* [Task brief]:
Work through the listing below, copying each line that carries the word "computer".

* [Supplied material]:
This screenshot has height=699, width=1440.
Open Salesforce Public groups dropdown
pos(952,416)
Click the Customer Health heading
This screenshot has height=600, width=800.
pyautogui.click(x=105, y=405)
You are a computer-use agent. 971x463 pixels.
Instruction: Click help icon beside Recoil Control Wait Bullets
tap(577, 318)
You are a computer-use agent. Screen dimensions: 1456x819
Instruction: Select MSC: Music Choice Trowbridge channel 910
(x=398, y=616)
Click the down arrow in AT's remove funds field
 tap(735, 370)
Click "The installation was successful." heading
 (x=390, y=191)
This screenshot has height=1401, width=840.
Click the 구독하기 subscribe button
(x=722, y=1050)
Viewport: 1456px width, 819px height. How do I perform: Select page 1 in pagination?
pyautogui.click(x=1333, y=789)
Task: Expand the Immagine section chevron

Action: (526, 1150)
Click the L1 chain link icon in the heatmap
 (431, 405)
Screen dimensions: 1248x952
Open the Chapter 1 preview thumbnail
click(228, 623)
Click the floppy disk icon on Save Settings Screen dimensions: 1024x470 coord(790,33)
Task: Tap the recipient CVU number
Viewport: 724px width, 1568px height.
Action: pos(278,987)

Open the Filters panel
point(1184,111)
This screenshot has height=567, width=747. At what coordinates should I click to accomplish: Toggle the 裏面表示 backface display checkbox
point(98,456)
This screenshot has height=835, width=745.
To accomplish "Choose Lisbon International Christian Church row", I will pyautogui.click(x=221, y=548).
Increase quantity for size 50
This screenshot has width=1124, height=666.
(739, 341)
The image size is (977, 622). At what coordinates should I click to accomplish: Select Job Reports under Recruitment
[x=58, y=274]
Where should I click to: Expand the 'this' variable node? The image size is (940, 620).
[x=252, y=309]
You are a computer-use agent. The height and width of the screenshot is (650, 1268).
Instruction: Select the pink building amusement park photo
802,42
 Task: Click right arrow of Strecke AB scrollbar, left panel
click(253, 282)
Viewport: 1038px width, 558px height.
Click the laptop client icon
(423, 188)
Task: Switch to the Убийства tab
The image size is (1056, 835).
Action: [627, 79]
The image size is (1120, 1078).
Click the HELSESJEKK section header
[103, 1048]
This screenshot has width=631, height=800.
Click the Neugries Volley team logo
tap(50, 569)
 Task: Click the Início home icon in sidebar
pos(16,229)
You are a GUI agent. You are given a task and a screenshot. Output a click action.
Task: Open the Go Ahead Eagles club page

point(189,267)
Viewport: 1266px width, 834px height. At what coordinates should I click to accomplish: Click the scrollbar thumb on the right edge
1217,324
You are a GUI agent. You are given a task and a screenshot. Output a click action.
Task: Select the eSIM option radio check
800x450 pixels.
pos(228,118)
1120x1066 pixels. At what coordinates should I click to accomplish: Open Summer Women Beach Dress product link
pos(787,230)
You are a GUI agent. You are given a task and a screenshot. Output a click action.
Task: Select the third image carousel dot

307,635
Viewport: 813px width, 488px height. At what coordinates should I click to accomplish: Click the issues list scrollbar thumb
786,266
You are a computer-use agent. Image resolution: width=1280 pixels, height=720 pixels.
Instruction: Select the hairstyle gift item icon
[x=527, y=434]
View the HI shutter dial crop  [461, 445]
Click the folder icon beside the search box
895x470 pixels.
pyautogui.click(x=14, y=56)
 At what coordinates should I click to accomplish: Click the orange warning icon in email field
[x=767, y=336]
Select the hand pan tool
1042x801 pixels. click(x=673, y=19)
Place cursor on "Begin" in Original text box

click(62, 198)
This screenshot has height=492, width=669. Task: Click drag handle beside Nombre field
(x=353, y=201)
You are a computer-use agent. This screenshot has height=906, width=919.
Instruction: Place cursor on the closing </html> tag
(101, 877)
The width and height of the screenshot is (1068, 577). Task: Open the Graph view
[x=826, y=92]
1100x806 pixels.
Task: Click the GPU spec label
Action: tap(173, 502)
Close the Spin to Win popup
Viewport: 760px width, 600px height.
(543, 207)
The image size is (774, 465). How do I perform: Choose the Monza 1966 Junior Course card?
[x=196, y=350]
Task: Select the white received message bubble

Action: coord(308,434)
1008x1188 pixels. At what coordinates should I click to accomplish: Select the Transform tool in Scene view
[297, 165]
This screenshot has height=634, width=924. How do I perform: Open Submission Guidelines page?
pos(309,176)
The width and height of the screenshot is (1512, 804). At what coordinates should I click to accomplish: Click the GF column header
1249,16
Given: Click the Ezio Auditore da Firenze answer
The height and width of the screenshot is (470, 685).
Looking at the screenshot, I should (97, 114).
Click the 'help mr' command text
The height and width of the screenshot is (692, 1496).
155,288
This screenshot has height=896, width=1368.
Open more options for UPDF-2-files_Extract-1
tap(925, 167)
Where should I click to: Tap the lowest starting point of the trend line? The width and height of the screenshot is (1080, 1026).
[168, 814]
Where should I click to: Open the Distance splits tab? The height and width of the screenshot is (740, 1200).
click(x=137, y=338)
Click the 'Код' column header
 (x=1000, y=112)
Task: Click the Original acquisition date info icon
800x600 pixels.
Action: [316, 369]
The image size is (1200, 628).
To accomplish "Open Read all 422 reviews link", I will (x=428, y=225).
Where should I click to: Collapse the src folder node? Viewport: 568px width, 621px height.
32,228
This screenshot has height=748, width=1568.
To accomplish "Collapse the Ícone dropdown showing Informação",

* [Response]:
You are a computer-use agent. 971x463 pixels.
You are a computer-use agent. Screen dimensions: 1456x819
You are a computer-use agent. The height and width of the screenshot is (650, 1268).
You are a computer-use agent. Image resolution: width=1280 pixels, height=720 pixels.
You are a computer-use agent. This screenshot has height=906, width=919.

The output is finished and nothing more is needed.